2. Summary of Significant Accounting Policies
Principles of Consolidation
The consolidated financial statements include the accounts of the Company, the
Trust and the Partnership. All significant intercompany balances and
transactions have been eliminated.
Investment in Hotel Properties
The hotel properties are recorded at cost. Depreciation is computed using the
straight-line method over estimated useful lives of the assets which range from
31 to 40 years for buildings and 5 to 7 years for furniture and equipment.
Maintenance and repairs are the responsibility of the Lessees; major renewals
and improvements are capitalized. Upon disposition, both the asset and
accumulated depreciation accounts are relieved, and the related gain or loss is
credited or charged to the income statement.

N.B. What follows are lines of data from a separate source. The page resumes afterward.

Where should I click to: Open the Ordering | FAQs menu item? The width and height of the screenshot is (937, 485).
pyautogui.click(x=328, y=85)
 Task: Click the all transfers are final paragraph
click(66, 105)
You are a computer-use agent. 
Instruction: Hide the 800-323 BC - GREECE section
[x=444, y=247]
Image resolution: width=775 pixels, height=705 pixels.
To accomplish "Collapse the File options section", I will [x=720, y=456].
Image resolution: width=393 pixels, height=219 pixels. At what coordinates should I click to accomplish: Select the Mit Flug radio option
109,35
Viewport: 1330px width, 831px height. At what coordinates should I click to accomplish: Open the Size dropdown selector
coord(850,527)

The Company reviews the carrying value of each hotel property to determine if
circumstances exist indicating an impairment in the carrying value of the
investment in the hotel property or that depreciation periods should be
modified. If impairment is indicated, the carrying value of the hotel property
is adjusted based on the discounted future cash flows. The Company does not
believe that there are any current facts or circumstances indicating impairment
of any of its investment in hotel properties.
40
EQUITY INNS, INC.
NOTES TO CONSOLIDATED FINANCIAL STATEMENTS (Continued)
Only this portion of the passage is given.